On October 4, 2021, massive spike Search on Facebook. This large spike is scaled by 100, so that all other values within that period are much closer to zero. When you round to the nearest integer, a small error of 0.5 suddenly becomes a large error. large proportional error If the number is only 1 or 2. This means that the solution needs to be robust enough to handle noise as well as scaling.
So how do I solve this? On average, we know that our sample is representative. Let’s take a larger sample. Using a larger window to obtain overlap is less susceptible to random fluctuations and rounding errors.
So, here is the final plan. We know that you can get up to 90 days of daily data. I’m going to load a rolling window of 90 day periods, but I want each window to overlap the next one by a full month. Then our overlap will be more than just a noisy day; Stable 1 month anchor Can be used to scale data more precisely.
So it looks like there’s a plan. I have some concerns. The main thing is that having a large number of batches will result in compound errors, and large numbers can absolutely explode. But to see how this changes with real data we have to go and do it. So, I’d like to introduce you to something I’ve made before.
Writing code to understand Google trends
After writing up everything we’ve discussed so far in code form and having a little fun with it, temporarily prohibited I’ve put together some graphs from Google Trends since I got so much data. My immediate reaction when I saw this was: “Oh, it exploded.”
The graph below shows Facebook’s search volume chain over five years. Although we see a fairly steady downward trend, two spikes stand out. The first of these is the aforementioned massive spike on October 4, 2021.
The first thing I thought was Check for spikes. Ironically, I googled it and learned about the widespread meta disorder that day. When we pulled data from Instagram and Whatsapp over the same period, we saw a similar spike. So even though I knew Spike was real, I still had my doubts. Was it too big?
My heart sank when I juxtaposed my time series with Google Trends’ own graphs. My spikes were huge in comparison. I started thinking about how to deal with this. Should there be an upper limit on the maximum spike value? That feels arbitrary and loses information about the relative size of the spikes. Do I need to apply any scaling factor? it felt like a guess.

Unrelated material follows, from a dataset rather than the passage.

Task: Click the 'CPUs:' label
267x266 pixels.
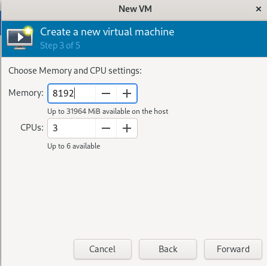Action: pos(32,128)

That was until I had an epiphany. Remember, Google Trends provides weekly data for this period and that’s the whole reason we do this. If I Averaged the data for that week Want to see how it compares to Google’s weekly values?

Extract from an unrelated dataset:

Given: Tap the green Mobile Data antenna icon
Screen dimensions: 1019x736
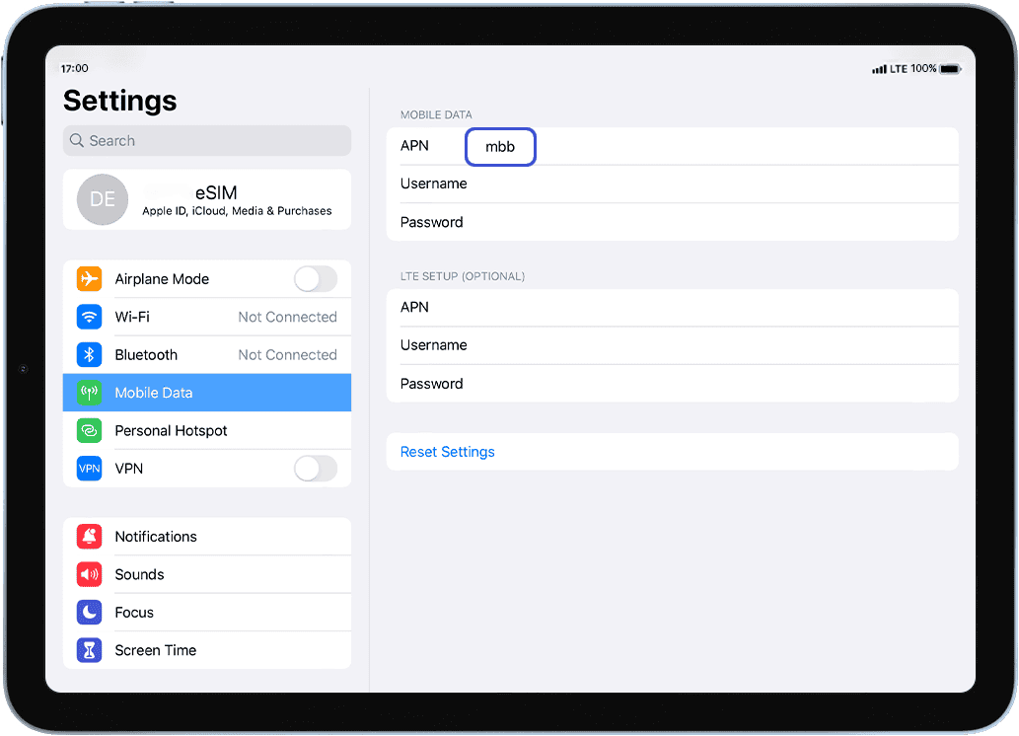Looking at the screenshot, I should [x=90, y=393].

At this point I breathed a huge sigh of relief. I set it to 100 because that week was the biggest spike in Google Trends. If you average the data for the same week, Got 102.8. Surprisingly close to Google Trends. It also ends in almost the same place. This means your data is not exploding due to compound errors due to the scaling method. Some data looks and behaves exactly like Google Trends data!
You now have a robust methodology for creating clean and comparable daily time series for any search term. That’s great. But what if you actually want to do something useful with it? Compare search terms from around the world for example?
Google Trends allows you to compare multiple search terms, but that’s not allowed. Compare multiple countries directly. So we can use the method we’ve described today to get a data set of motivations for each country, but how do we compare them? Facebook is part of the solution.
However, this solution is for a later blog post, in which: “Product basket” Compare countries and see exactly how Facebook fits into all of this.
So today we started with the question of whether we could model the motivations of our people, but as soon as we tried to do so, we hit a wall. Because Google Trends daily data is misleading. Not due to an error, However, by its very design. We have now found a way to address this problem, but in the life of a data scientist, there are always more problems lurking around the corner.